Saturday, January 5, 2013

Javier Marías / Stranger Than Fiction


Javier Marías
Stranger Than Fiction

Two novels by an enigmatic Spanish author explore past and present.



  • By WENDY LESSER
    May 6, 2001



    A HEART SO WHITE By Javier Marías.
    Translated by Margaret Jull Costa.



    DARK BACK OF TIMEBy Javier Marías.
    Translated by Esther Allen.
    M
    ere plot summary would give you a mistaken impression. A nameless Spaniard spends two years teaching at Oxford, has an affair with a married woman and buys a lot of rather obscure old English books. A man in Madrid is about to have an affair with a married woman when she drops dead in his arms; he flees the scene and spends the next few months surreptitiously getting to know the surviving members of her family. A simultaneous translator, recently married to another simultaneous translator, uses the growing friendship between his wife and his father to unravel the mystery behind a suicide that took place before he was born.
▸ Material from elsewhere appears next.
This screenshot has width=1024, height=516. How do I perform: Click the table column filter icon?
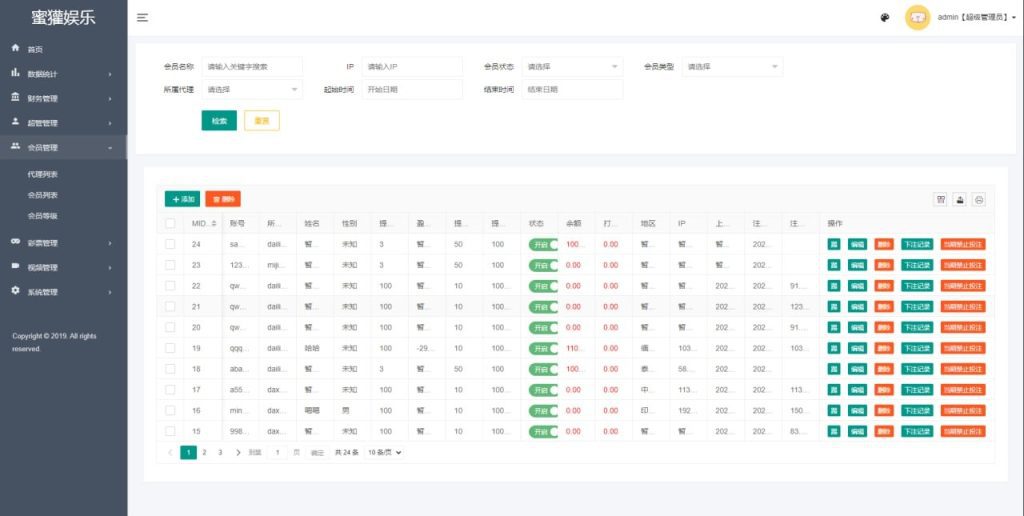coord(940,199)
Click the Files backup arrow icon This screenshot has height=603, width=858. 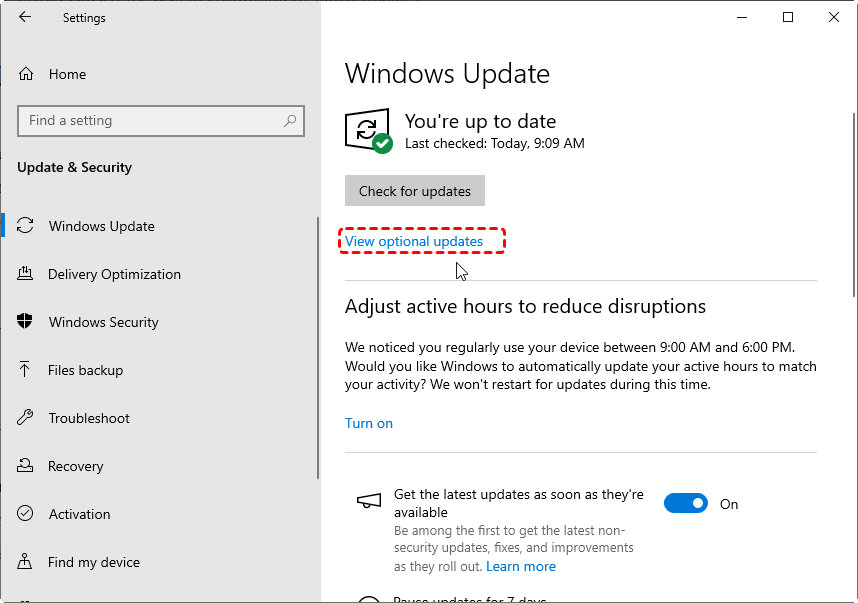tap(26, 370)
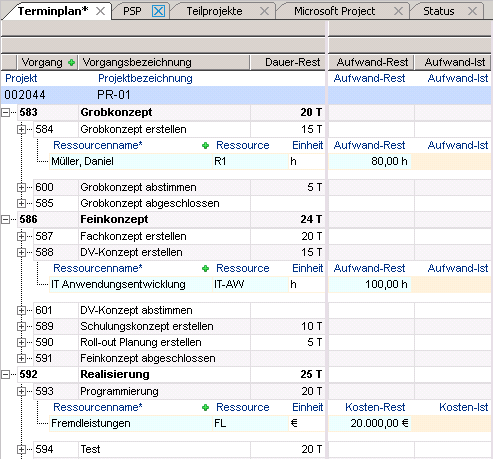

An author reflects on the strange events -- many of them involving eccentric Englishmen, others having to do with his own private and public life -- that are connected to the publication of one of his earlier novels.
    These are the story lines (though that may be precisely the wrong word, for they come to us in circular, disconnected form) of ''All Souls,'' ''Tomorrow in the Battle Think on Me,'' ''A Heart So White'' and ''Dark Back of Time,'' the four novels by the Spanish writer Javier Marías that are now available in English. If you judged by the summaries alone, you might guess that Marías's fiction is ludicrously melodramatic or cruelly comic or tediously postmodern. It is none of these. On the contrary, all four novels possess an odd combination of true sadness and deeply satisfying wit that I have yet to find in any of Marías's English or American contemporaries.
    Although this review will concentrate on the two novels that are most recently available, it is difficult, with Marías, to segregate any single work from the others. The experience of reading him is cumulative. When you take up a Marías novel or even a Marías short story, you are at once enclosed in a strange world that becomes increasingly and addictively familiar. Names and characters recur: the wives are often called Luisa, a slightly suspect friend will be either Custardoy or Ruibérriz de Torres, and there are frequent references to an Englishman named John Gawsworth and his position as king of Redonda. Public figures, too, put in an appearance, though Franco is not always called Franco, and Margaret Thatcher may simply be identified as a female British leader. The events take place mainly in Madrid, but London, Oxford, Havana, Venice and New York are also knowledgeably invoked. Time is an active presence, a nearly tangible entity. Ghosts flit through; sometimes (as in the title story in the collection ''When I Was Mortal'') they even act as narrators.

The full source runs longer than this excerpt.